Studentiteiten… (Groentjes en ontgroeners)

Een borrelclub met licht fascistoïde neigingen – waarom zou ik me daar bij aansluiten?, dacht ik als student over het corps. Niemand heeft me ook ooit kunnen uitleggen waarom ik lid zou moeten worden. “Ach, de wet van de grote getallen gaat altijd op”, verklaarde een kennis van me die overstag was gegaan. Ook hij had zijn bedenkingen. (Zoals zo veel corpsballen. Alleen bij hún dispuut gaat het er nooit corporaal aan toe, dat zijn altijd de andere.) Maar, zei hij: “Als er zo veel mensen lid zijn, dan zitten er altijd wel een paar aardige tussen.” Terwijl als het om ‘de grote getallen’ gaat, je natuurlijk net zo goed lid kon worden van de KNVB met zijn één miljoen leden, ook al hou je niet van voetbal.

Onlangs overkwam mij echter iets vreemds. Ik werd door weemoed overvallen toen een schuchtere jongen mij vroeg of ik een petitie wilde ondertekenen voor behoud van de duiven in Amsterdam. En toen ik zag hoe twee jongens in driedelige pak ’s ochtends vroeg verveeld een groepje jongens kniebuigingen liet doen, kon ik mijn glimlach niet onderdrukken. Toen ik ook nog hoorde van een jongen en meisje die koffiemelk moesten drinken omdat ze hadden gekust tijdens het ‘zooien’, bij een ‘dies’ of ‘insmijt’ of andersoortig corporaal samenzijn – toen kreeg ik het zelfs warm van binnen: ach ja, dat was in mijn tijd ook al geen ‘mos’.

Vanwaar die plotselinge sympathie? Ik dacht het antwoord te hebben gevonden in een interview met de filosoof Roger Scruton. Hij beklaagt zich erover dat de ‘rites de passage’ in onze maatschappij vrijwel zijn verdwenen, ‘het fenomeen dat je via riten markeert dat je de ene levensfase achter je laat en doorgaat naar een volgende’. Bijvoorbeeld door te trouwen. Tegenwoordig kun je zomaar ‘een partner hebben en een kind, maar dat is geen permanente verandering meer’, aldus Scruton. “Je kunt altijd nog terug, terug naar de speeltuin waar je ooit was.” Daar zit wel wat in.

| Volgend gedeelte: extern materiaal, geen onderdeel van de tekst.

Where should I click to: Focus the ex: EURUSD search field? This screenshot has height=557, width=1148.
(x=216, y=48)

Zoals ik in mijn studententijd een hekel had aan corpsballen en hun gelal, heb ik de laatste jaren een allergie ontwikkeld voor mensen (mannen vooral) met een ‘Peter Pan’-complex of hoe dat heet – die hun maatschappelijke verantwoordelijkheden uit de weg gaan, zich vastklampen aan een geïdealiseerde, lang vervlogen jeugd en de kunst van het uitstellen en niet kiezen tot in de finesses beheersen. Weg ermee!

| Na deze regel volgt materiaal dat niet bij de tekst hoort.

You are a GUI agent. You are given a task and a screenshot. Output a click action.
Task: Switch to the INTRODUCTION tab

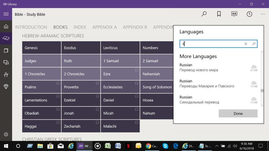tap(31, 27)
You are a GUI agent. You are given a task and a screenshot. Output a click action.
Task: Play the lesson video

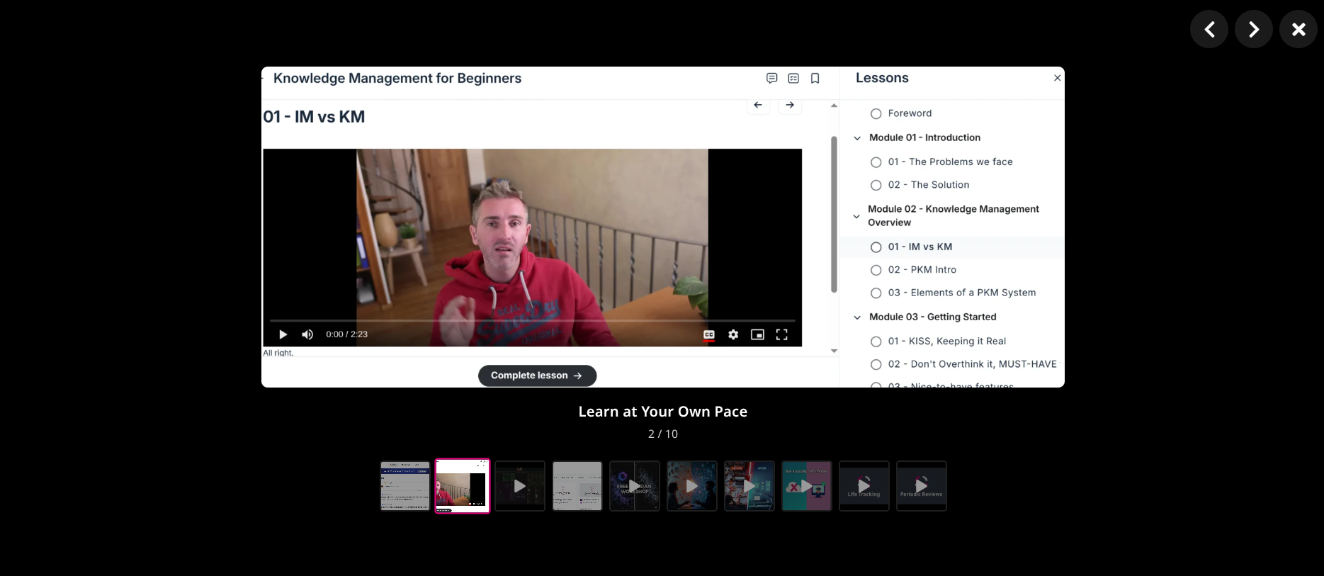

Het corps is natuurlijk een en al ‘rites de passage’, waar je in korte tijd de anders zo lange weg van jongen tot man, van groentje tot ontgroener kunt afleggen. En dat heeft toch wel wat, dacht ik, toen ik onlangs twee corpsballen hoorde praten over een ‘fuut’ die zich bij hun dispuut had aangemeld. “Een goeie vent”, vond de ene. “Zeker”, beaamde de ander. “Een goeie pik.” (Bij het corps moet je in twee zaken uitblinken: anderen afkraken en anderen naar de mond praten). Zo wisselden ze enige tijd complimenten uit. Totdat er een stilte viel. “Maar ja…” zei de ene bal. “Het is geen persoonlijkheid, hè.” “Neuhhhh… het is geen persoonlijkheid.” En zo besloten ze eensgezind de ‘feut’ af te wijzen.

Weer stroomde ik vol warmte. Vanwege dit fraaie staaltje ‘rite de passage’? Of toch niet? Misschien dat ík me wel vastklamp aan een geïdealiseerde, lang vervlogen jeugd – een jeugd waarin de wereld me achteraf eenvoudiger en vriendelijker leek, en waarin nog duidelijk was wie je vrienden waren (non-corpsballen) en wie je vijanden (corpsballen). Ik ben veranderd, de wereld om me heen ook, het corps niet. En wellicht dat als een vroegere vijand in de loop van de tijd hetzelfde blijft, je hem vanzelf gaat liefhebben.